====== EXERCISE INPUTS
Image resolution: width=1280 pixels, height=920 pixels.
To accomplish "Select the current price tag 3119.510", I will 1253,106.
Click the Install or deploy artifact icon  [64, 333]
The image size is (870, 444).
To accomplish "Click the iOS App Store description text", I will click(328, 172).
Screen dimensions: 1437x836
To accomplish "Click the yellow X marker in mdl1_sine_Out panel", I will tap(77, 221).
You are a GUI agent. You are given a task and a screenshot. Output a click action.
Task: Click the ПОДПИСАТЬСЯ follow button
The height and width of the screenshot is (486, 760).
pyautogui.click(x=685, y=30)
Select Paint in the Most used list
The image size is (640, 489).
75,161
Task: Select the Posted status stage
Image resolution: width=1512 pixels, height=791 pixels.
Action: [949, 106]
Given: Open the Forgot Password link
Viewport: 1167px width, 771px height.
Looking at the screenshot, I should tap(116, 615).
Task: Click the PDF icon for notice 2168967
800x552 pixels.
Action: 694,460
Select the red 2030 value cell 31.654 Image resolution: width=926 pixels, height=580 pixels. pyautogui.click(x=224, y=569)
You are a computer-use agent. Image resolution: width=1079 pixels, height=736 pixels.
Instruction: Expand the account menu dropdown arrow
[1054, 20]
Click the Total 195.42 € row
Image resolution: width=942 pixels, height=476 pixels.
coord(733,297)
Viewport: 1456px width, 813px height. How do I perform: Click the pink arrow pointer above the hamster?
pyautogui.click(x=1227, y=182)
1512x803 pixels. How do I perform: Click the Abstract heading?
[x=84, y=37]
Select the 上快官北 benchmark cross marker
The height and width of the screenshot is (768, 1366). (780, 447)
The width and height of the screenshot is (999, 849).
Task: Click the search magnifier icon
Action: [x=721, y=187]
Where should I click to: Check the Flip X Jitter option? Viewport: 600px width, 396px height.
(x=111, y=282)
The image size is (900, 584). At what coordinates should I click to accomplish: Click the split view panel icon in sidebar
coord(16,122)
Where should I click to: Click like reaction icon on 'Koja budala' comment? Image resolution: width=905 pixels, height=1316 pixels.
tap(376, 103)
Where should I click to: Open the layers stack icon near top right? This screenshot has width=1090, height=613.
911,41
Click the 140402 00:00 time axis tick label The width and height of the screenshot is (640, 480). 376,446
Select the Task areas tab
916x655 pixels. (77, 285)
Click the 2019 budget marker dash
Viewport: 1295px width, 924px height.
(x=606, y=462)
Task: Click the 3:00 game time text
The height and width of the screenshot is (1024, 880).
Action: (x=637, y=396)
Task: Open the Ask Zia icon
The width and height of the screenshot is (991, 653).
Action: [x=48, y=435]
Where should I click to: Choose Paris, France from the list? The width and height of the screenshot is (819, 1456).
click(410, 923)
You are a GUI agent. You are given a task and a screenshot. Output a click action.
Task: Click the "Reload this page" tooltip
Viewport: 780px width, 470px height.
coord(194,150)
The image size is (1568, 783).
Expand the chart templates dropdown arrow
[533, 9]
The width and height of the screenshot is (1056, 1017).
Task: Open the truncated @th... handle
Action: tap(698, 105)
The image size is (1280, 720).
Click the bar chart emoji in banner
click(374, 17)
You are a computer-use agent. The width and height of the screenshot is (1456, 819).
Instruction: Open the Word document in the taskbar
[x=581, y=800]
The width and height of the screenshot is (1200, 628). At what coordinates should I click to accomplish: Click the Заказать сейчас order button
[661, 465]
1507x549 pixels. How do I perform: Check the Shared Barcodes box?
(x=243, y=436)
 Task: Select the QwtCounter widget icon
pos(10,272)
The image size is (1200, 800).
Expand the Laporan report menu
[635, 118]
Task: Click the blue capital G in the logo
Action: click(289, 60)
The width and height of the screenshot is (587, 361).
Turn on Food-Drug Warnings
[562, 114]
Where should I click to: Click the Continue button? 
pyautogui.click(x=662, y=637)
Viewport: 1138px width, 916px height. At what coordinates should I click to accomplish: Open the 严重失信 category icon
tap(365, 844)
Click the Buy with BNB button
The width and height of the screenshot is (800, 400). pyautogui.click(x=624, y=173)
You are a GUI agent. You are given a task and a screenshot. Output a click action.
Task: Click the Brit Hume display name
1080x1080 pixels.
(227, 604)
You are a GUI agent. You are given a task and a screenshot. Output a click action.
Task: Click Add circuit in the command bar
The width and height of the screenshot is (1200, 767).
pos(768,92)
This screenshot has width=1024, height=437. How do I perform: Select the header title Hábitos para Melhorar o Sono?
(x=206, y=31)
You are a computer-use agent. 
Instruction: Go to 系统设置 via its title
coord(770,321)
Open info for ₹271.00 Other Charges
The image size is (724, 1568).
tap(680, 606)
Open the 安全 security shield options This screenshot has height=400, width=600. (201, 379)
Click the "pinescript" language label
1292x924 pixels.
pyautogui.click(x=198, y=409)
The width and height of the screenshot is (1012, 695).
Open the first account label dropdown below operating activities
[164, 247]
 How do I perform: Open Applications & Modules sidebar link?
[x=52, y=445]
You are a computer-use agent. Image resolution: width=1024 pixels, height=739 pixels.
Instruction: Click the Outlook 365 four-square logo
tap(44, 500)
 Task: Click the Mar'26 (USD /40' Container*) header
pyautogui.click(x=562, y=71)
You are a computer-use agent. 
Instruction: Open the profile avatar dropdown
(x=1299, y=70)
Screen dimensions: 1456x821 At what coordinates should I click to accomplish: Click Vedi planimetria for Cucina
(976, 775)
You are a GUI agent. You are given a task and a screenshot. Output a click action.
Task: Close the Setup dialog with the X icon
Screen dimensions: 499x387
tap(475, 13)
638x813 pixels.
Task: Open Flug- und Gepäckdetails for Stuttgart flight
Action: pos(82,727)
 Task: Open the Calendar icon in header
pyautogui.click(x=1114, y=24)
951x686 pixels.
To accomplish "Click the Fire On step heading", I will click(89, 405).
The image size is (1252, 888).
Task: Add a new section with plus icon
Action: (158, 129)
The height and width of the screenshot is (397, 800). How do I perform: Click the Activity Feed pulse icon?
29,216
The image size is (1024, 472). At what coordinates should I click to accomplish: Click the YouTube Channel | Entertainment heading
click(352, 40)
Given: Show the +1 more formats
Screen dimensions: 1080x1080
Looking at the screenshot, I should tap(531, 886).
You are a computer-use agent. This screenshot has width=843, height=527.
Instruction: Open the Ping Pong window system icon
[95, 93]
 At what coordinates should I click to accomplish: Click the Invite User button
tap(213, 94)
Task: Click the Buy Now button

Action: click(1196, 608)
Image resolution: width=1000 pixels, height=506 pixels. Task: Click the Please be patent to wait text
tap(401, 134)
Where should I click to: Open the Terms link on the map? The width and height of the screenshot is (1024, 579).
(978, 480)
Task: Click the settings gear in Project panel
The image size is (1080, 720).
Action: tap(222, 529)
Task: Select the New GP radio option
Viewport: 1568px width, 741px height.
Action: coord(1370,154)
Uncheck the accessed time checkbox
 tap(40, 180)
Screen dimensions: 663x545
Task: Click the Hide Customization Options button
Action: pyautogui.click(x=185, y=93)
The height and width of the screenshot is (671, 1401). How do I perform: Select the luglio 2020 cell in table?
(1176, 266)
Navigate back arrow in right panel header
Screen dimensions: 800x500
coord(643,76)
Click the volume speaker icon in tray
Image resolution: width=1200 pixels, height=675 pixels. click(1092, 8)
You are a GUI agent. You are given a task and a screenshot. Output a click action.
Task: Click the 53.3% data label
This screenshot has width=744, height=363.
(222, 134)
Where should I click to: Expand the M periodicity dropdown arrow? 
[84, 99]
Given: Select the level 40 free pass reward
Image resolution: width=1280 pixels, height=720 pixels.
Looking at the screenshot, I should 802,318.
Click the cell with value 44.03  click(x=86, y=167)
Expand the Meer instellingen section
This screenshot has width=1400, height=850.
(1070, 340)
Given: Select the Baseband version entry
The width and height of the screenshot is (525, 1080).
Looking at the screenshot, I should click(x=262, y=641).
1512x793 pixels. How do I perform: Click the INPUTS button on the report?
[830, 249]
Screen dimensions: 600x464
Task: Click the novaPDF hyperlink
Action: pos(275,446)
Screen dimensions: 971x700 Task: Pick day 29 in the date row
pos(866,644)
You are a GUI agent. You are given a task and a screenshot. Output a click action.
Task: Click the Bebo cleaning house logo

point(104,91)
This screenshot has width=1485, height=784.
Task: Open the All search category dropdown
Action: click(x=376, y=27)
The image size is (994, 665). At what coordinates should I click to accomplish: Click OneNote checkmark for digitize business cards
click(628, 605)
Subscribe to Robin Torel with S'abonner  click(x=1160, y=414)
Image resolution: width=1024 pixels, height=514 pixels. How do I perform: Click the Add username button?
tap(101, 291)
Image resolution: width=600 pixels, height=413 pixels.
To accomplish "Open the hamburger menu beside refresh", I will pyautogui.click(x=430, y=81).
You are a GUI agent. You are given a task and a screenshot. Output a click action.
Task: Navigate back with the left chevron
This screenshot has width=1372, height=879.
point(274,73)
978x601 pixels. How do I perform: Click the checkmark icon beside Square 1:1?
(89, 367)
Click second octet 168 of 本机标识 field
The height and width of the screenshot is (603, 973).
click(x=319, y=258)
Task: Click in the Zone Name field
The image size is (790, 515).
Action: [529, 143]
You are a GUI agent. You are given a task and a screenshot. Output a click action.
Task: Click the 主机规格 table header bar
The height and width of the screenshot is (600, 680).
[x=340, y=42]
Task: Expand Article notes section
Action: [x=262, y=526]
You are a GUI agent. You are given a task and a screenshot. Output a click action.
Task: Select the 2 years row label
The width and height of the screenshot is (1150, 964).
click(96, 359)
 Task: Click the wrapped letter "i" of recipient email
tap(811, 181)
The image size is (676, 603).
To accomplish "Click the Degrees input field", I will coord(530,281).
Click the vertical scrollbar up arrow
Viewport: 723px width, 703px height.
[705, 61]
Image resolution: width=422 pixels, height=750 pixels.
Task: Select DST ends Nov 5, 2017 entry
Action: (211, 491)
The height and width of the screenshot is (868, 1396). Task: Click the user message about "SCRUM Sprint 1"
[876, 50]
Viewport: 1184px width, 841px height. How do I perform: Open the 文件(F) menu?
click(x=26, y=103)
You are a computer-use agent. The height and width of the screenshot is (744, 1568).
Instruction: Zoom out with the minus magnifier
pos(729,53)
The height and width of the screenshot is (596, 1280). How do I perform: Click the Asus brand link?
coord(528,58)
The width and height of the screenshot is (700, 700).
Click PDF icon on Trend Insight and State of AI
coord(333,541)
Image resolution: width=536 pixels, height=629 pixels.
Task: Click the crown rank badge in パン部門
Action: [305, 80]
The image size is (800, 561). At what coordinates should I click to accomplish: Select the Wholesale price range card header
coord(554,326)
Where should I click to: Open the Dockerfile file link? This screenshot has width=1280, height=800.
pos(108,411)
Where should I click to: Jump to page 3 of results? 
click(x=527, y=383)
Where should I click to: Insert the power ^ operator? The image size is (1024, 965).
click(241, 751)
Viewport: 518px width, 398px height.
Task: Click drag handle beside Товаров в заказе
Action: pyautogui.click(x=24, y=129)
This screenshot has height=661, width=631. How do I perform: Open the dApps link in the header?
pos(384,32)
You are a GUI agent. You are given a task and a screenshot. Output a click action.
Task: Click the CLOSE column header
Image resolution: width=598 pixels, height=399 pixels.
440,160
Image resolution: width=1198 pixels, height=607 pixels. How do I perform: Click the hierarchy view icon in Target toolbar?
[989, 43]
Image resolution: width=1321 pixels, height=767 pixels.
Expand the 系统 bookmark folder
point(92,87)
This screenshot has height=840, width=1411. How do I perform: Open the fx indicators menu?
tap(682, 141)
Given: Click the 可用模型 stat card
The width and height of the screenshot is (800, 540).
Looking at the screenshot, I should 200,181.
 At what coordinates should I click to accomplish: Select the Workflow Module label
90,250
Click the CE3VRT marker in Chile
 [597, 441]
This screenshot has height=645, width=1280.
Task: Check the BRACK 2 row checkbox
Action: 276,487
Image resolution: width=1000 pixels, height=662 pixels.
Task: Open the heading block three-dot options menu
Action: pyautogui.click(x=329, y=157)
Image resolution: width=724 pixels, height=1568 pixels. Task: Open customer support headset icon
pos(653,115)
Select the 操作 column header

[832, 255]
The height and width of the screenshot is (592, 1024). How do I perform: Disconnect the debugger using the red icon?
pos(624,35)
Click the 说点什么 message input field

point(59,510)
============
WORK REQUEST: Search the data above for lines holding "back" and copy each of them.

OUTPUT OF THE TASK:
Navigate back arrow in right panel header
Task: Navigate back with the left chevron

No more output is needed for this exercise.